GUÍA PRÁCTICA DE CALAFATE
Toda la información que necesitas saber para tu viaje de novios a Calafate.
El Calafate es como un susurro helado que llega desde el corazón de la Patagonia. Un lugar donde el viento parece contar historias antiguas y donde los glaciares avanzan con una paciencia casi poética. La ciudad, pequeña y cuidada, está construida en madera y colores cálidos que contrastan con el azul profundo del Lago Argentino. Pasear por sus calles al atardecer, cuando la luz se vuelve dorada y el frío invita a caminar lentamente, es una experiencia en sí misma.
Qué visitar
Glaciar Perito Moreno
El gran protagonista. Un glaciar vivo, en movimiento, que ruge, cruje y respira. Las pasarelas permiten observarlo desde distintos niveles y sentir el impacto de su presencia. Ver un desprendimiento es como presenciar una obra de arte efímera: un estruendo seguido de un silencio que sobrecoge.

Safari Náutico
Una navegación cercana al frente del glaciar, que permite apreciar su altura, textura y coloración. Ideal para quienes quieren sentir la inmensidad desde el agua.

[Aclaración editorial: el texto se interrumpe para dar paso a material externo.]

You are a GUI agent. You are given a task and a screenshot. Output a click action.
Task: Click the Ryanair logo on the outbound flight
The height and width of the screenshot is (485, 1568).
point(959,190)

Navegación (Todo Glaciares)
Un recorrido más extenso por el Lago Argentino que acerca a glaciares como el Upsala y el Spegazzini, cada uno con personalidades distintas: el primero, majestuoso y extenso; el segundo, estilizado y muy alto.

Estancias Patagónicas
Estancias como Nibepo Aike permiten disfrutar de tradiciones rurales: demostraciones de esquila, cabalgatas suaves, cenas junto al fuego. El ambiente es íntimo y auténtico.

Centro de Interpretación Histórica
Un pequeño museo que recorre la geología, fauna y evolución del glaciar, ideal para comprender la magia natural del luga.

Costumbres y usos
El patagónico es reservado pero entrañable. Suele saludar con amabilidad y hablar sin prisas. El mate acompaña las charlas, incluso caminando o mientras se contempla el lago. Hay un gran respeto por el entorno: se evita dejar huellas y se valora el silencio.

Gastronomía
- Cordero patagónico al palo, con cocciones lentas de horas.
- Ñoquis caseros con ragú de cordero, muy típicos en restaurantes locales.
- Guisos calentitos, ideales tras una jornada en la estepa.
- Postres con calafate: helado, tortas o mermeladas.

Consejos y ambiente
Llevar siempre capas térmicas, gorro y guantes incluso en verano. El viento es protagonista, pero también parte del encanto.
Los atardeceres son uno de los tesoros del Calafate: rosas, violetas y celestes que tiñen el cielo con dulzura y el corazón de quien los admira.